Here are my answers to your questions and my remarks

- I have experienced this on both OSX and Linux on the same machine. So I don't think it is related to the OS.

- I have also tested this program on Amazon Web Services c4.2xlarge. It is always difficult to know how these machines work, but I get the following results when compiled with g++ -std=c++11 -Ofast -march=native  main.cpp -o main. It takes 0.104 s to complete and 0.031s if I use OpenMP. I agree in this case that I have no proof that all the threads are running on the same socket. But on the other hand, whatever socket the threads are running on, the memory still has to go through the socket that is attached to the RAM holding the vectors.

- I have tried to disable the vectorizer, but it does not make a difference. My guess is that we are limited by the amount of memory per unit time that can be prefetch by a given core. Therefore, the speed of the code does not change with vectorization.

- I don't want to use any tools such as the Stream benchmark. The "Bandwidth" of a given system is not defined properly anyway. Therefore I prefer to stick to codes that I understand.

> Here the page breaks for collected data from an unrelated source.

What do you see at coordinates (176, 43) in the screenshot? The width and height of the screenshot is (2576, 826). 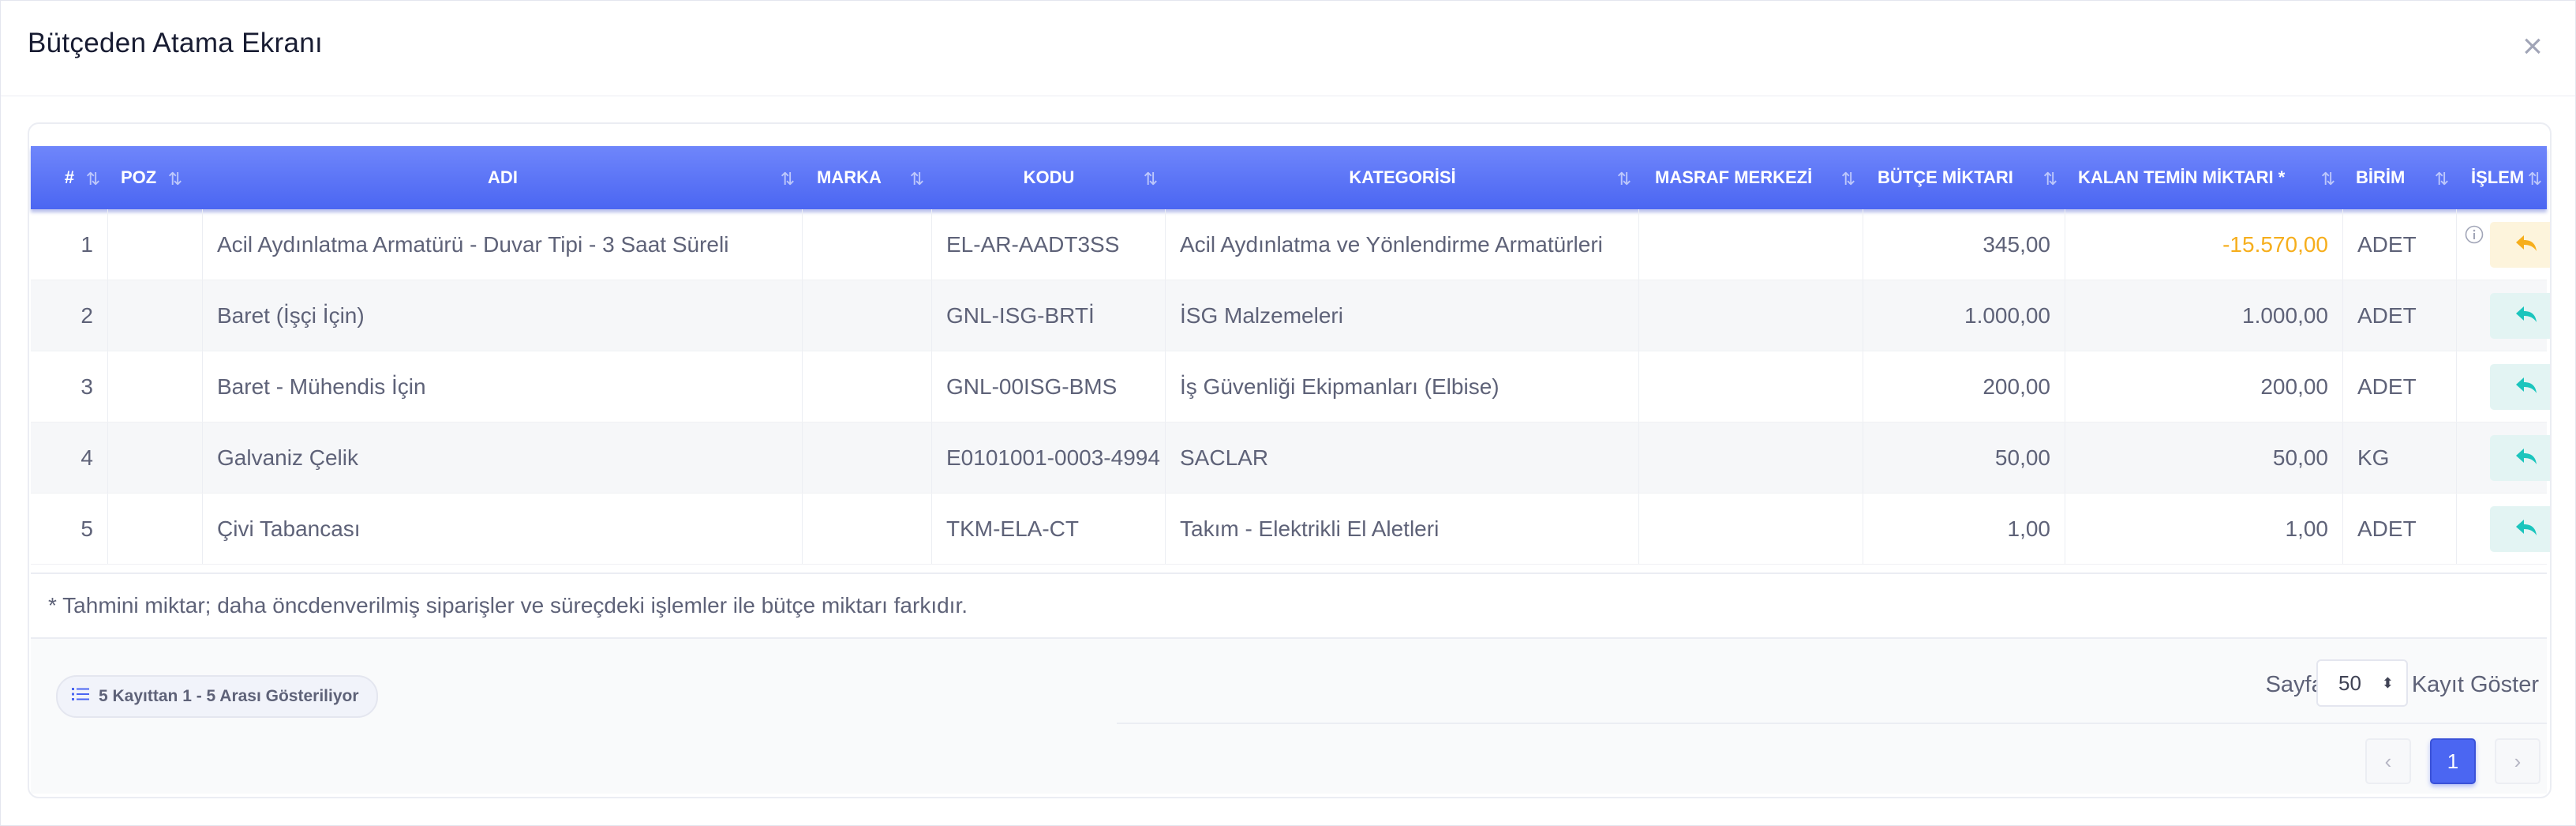 I see `modal-title: Bütçeden Atama Ekranı` at bounding box center [176, 43].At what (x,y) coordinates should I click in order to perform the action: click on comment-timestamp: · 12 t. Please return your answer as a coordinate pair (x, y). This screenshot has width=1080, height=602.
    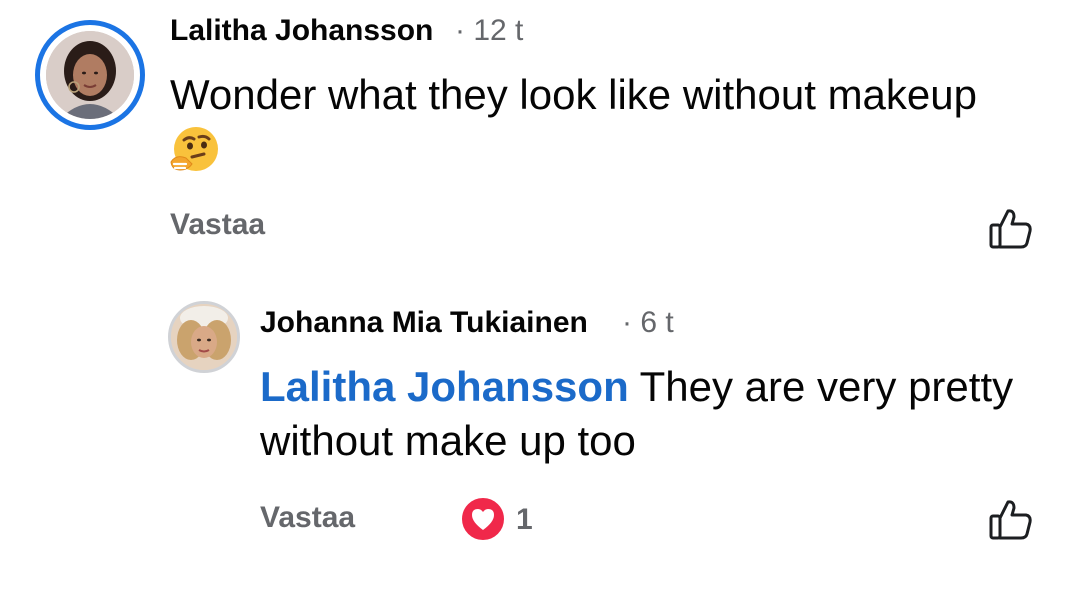
    Looking at the image, I should click on (490, 30).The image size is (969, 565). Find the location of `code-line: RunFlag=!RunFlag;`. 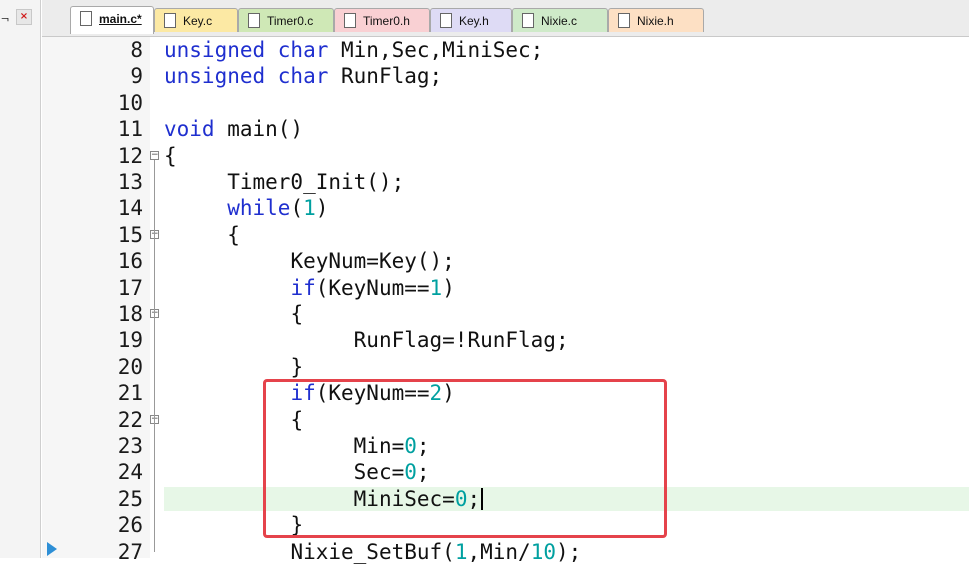

code-line: RunFlag=!RunFlag; is located at coordinates (366, 340).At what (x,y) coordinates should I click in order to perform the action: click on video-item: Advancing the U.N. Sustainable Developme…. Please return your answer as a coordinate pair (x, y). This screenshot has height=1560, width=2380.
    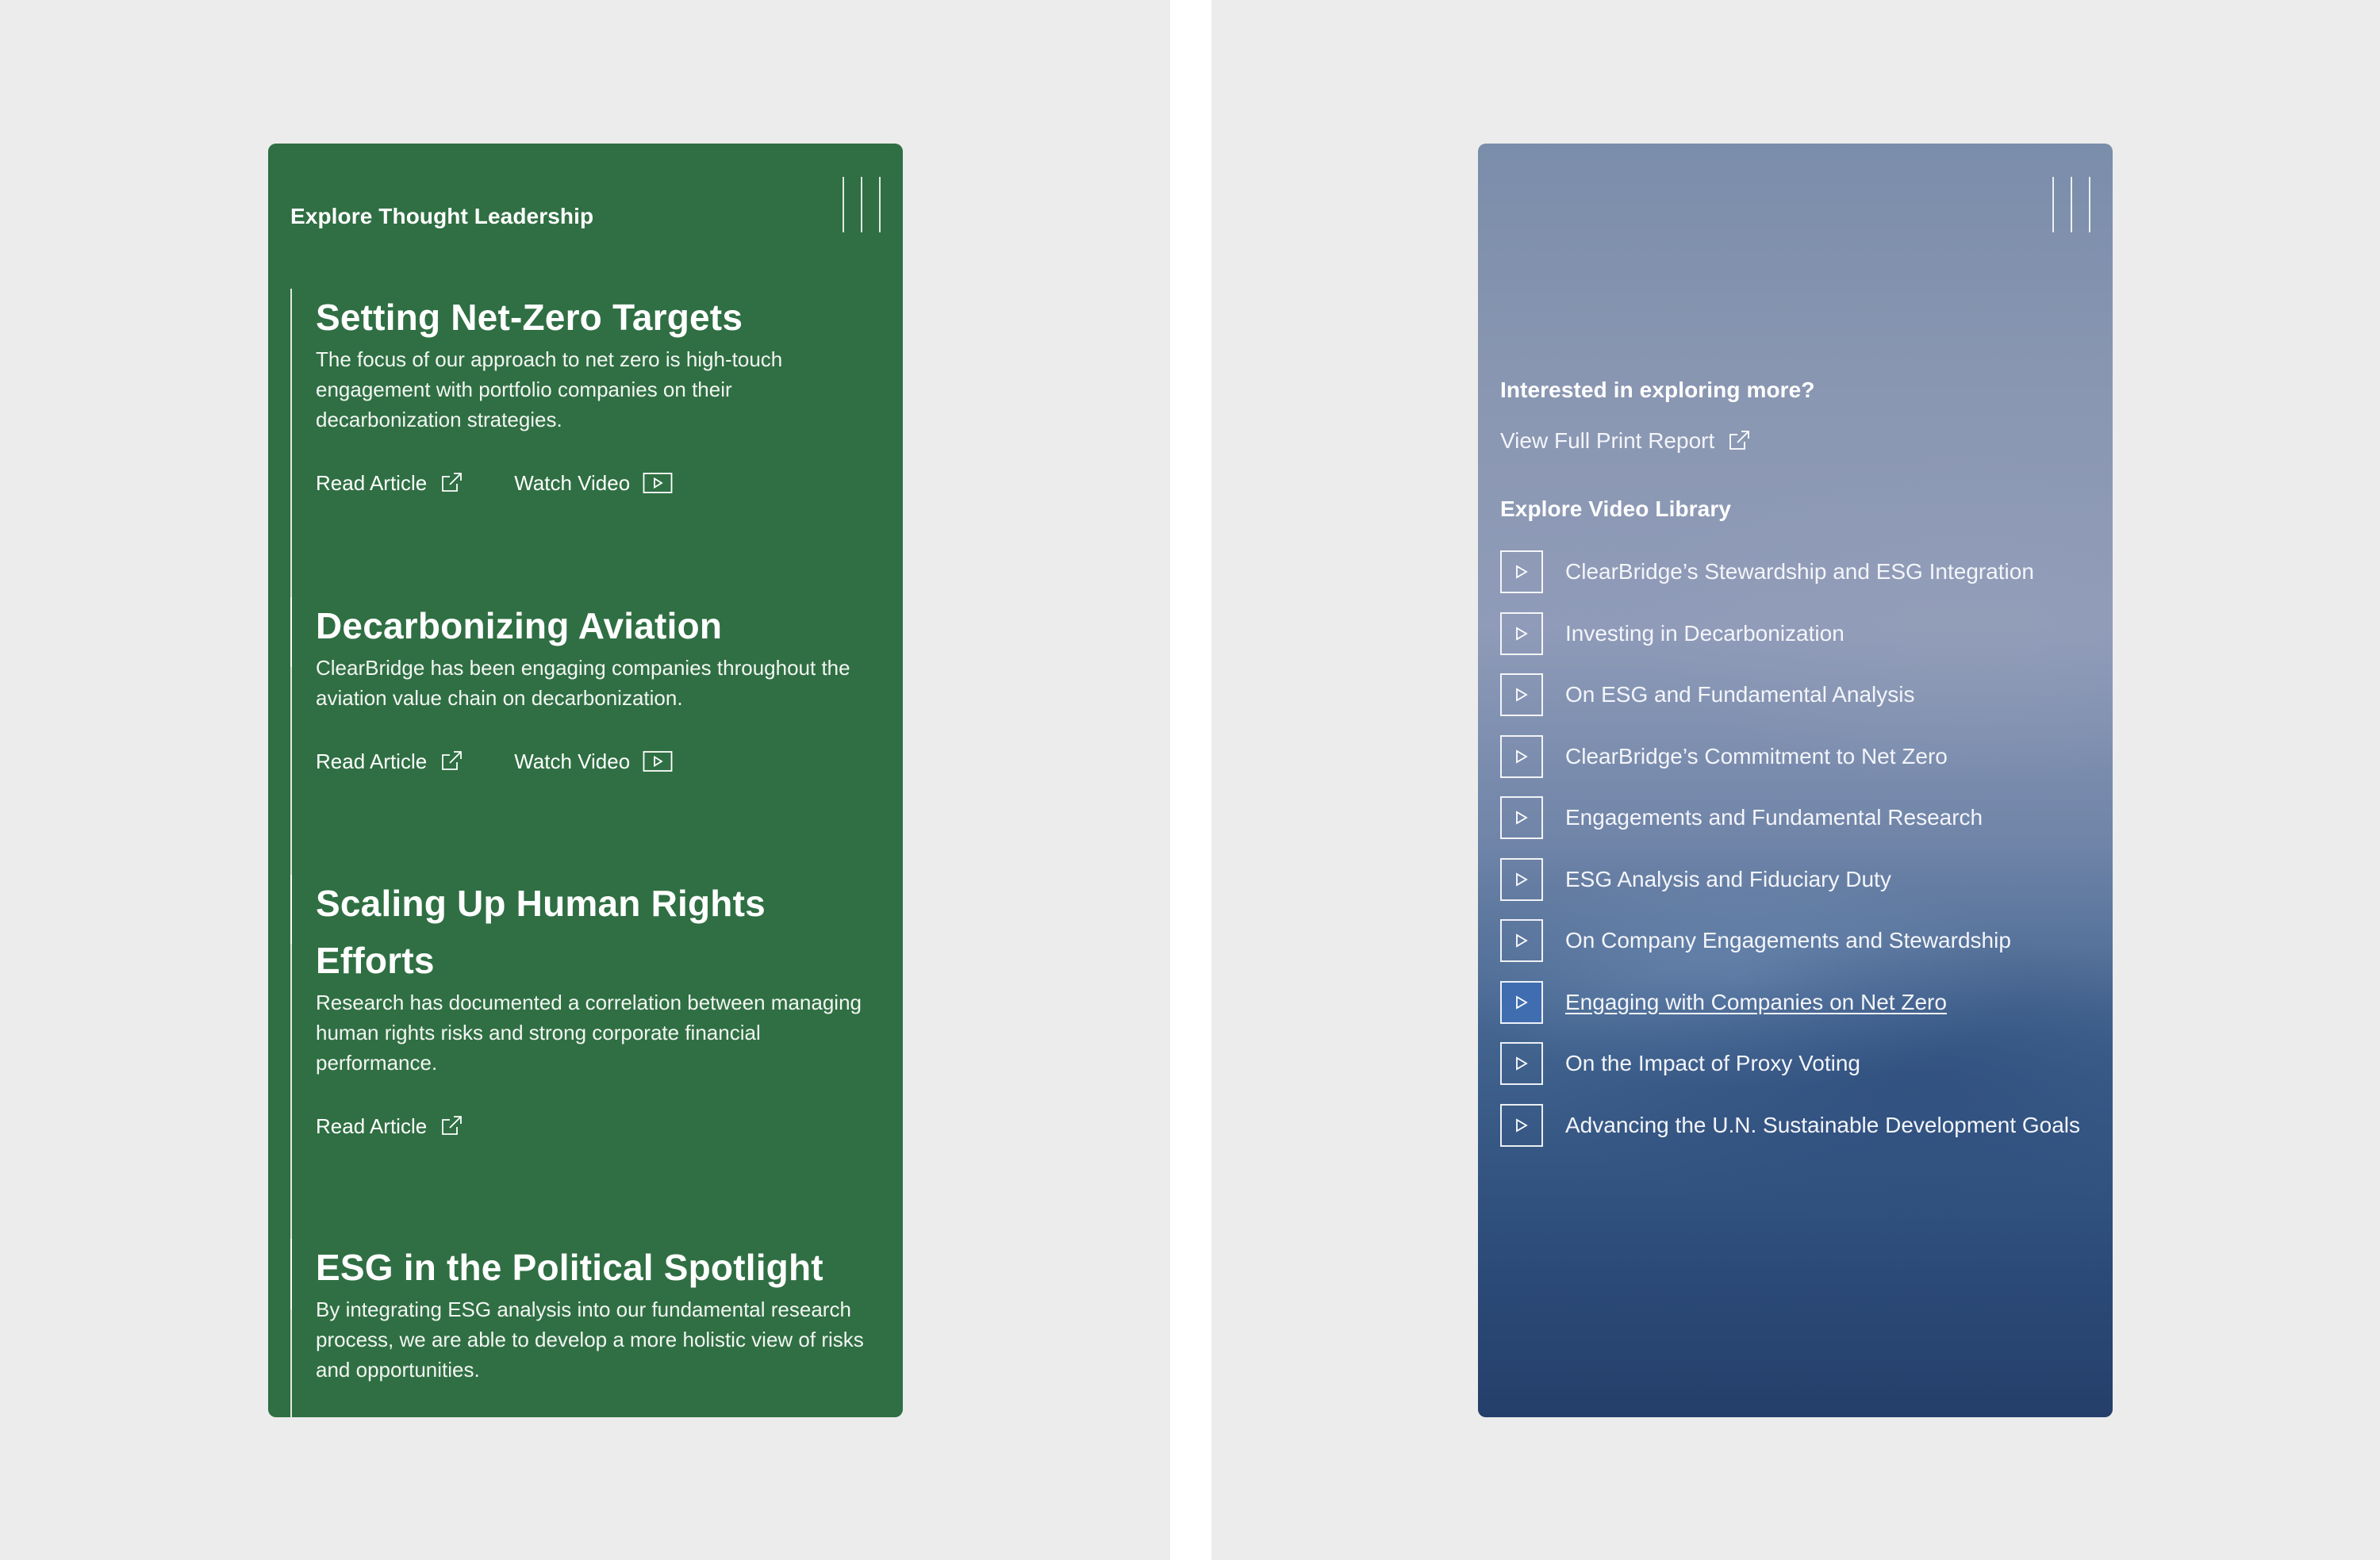
    Looking at the image, I should click on (1790, 1126).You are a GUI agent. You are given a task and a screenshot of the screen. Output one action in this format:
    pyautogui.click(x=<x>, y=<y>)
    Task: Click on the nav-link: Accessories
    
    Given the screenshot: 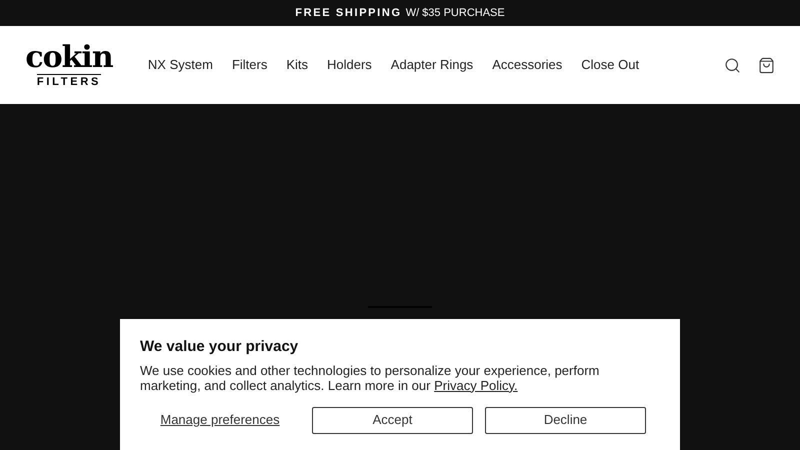 What is the action you would take?
    pyautogui.click(x=527, y=65)
    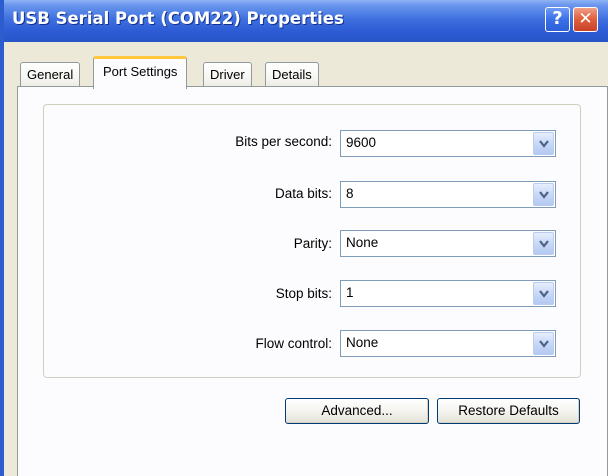  Describe the element at coordinates (448, 244) in the screenshot. I see `parity-select: None` at that location.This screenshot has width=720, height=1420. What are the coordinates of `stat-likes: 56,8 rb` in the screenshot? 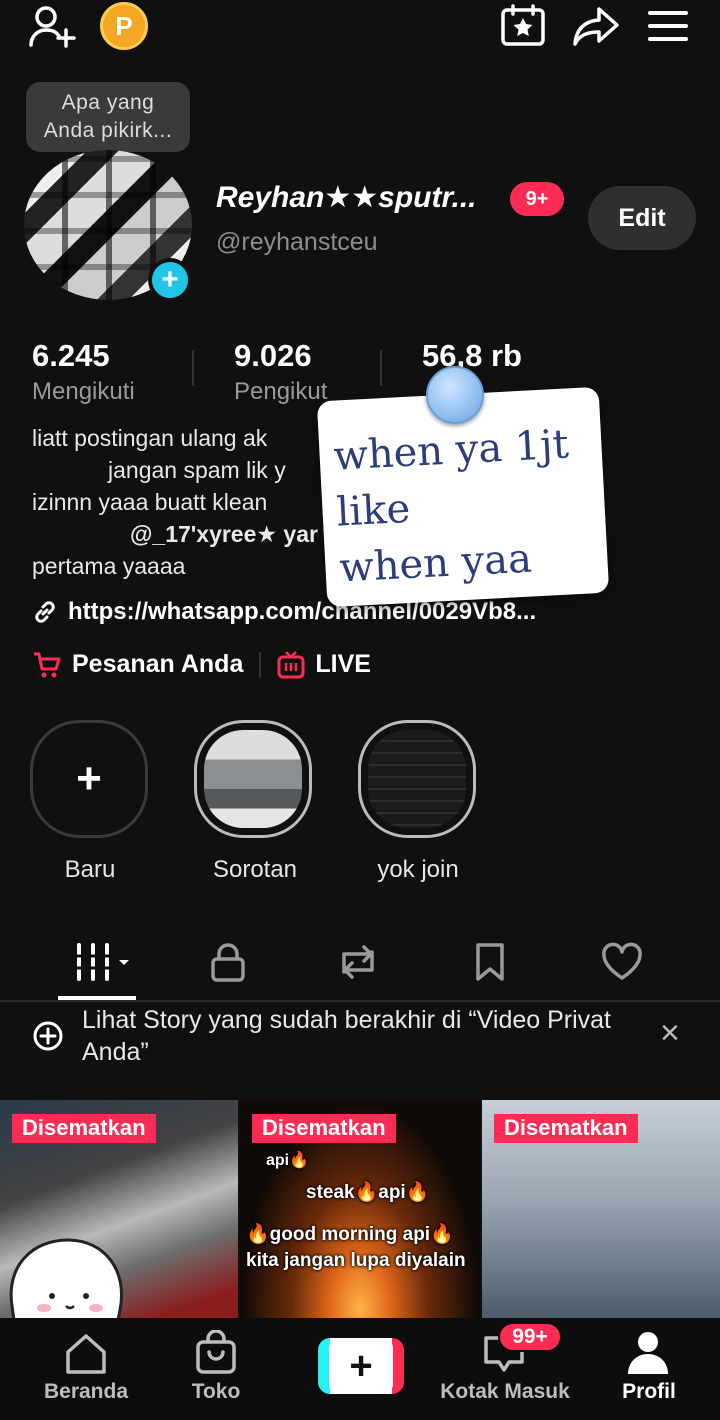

I think that we come back to my initial guess: this algorithm is not limited by the "bandwidth of the connection in between the RAM and the socket" but by the prefetcher of the core it runs on. But I would like to get a confirmation from someone from Intel.

Martyn_C_Intel
Employee
80 Views

Ahhhh!      Thanks, that's educational for everyone.

TimP
Black Belt
80 Views

Multi-threading stands to gain more with gcc than with icc, even when you enable vectorization (g++ -march=native -ffast-math -O3 ....) as gcc doesn't "riffle" (Intel terminology) or "interleave" (30 year old terminology) using multiple batched sums so as to overcome latency of repeated operations updating the same register. icc riffles aggressively; I see riffling by a factor 8, thus 32 batched sums, for double on AVX2.  If you put threaded parallelism on top, you are using 64 batched sums on a dual core without hyperthreading with icc, but only 2 with gcc and no simd.

g++ requires -ffast-math and -O3 or -O2 -ftree-vectorize to enable simd reduction.  icpc requires -O2 and -fp-model fast (both defaults) for this purpose.  So the default icpc code without omp parallel may as you say use nearly entire available memory bandwidth on a single CPU where g++ default options may require several threads to use up memory bandwidth.

When you write a single reduction loop with omp parallel for reduction(+...) it seems that you are forbidding simd operation.  I don't expect compilers to respond well to omp parallel for simd reduction(); I think gcc will not implement the simd clause in any parallel for.

icc avoids use of fma for AVX2 dot products where it can't batch the sums sufficiently to overcome the higher latency of fma vs. separate multiply and add instructions. Neither icc nor gcc always makes the best choice between fma and no-fma/

When someone says they are using STL I would expect to see inner_product().  In the past, both gcc and icc have implemented simd more reliably with inner_product() than with omp for simd reduction (with latest icc either should optimize).  I would put an outer parallel for outside inner_product when attempting to optimize for multi-core.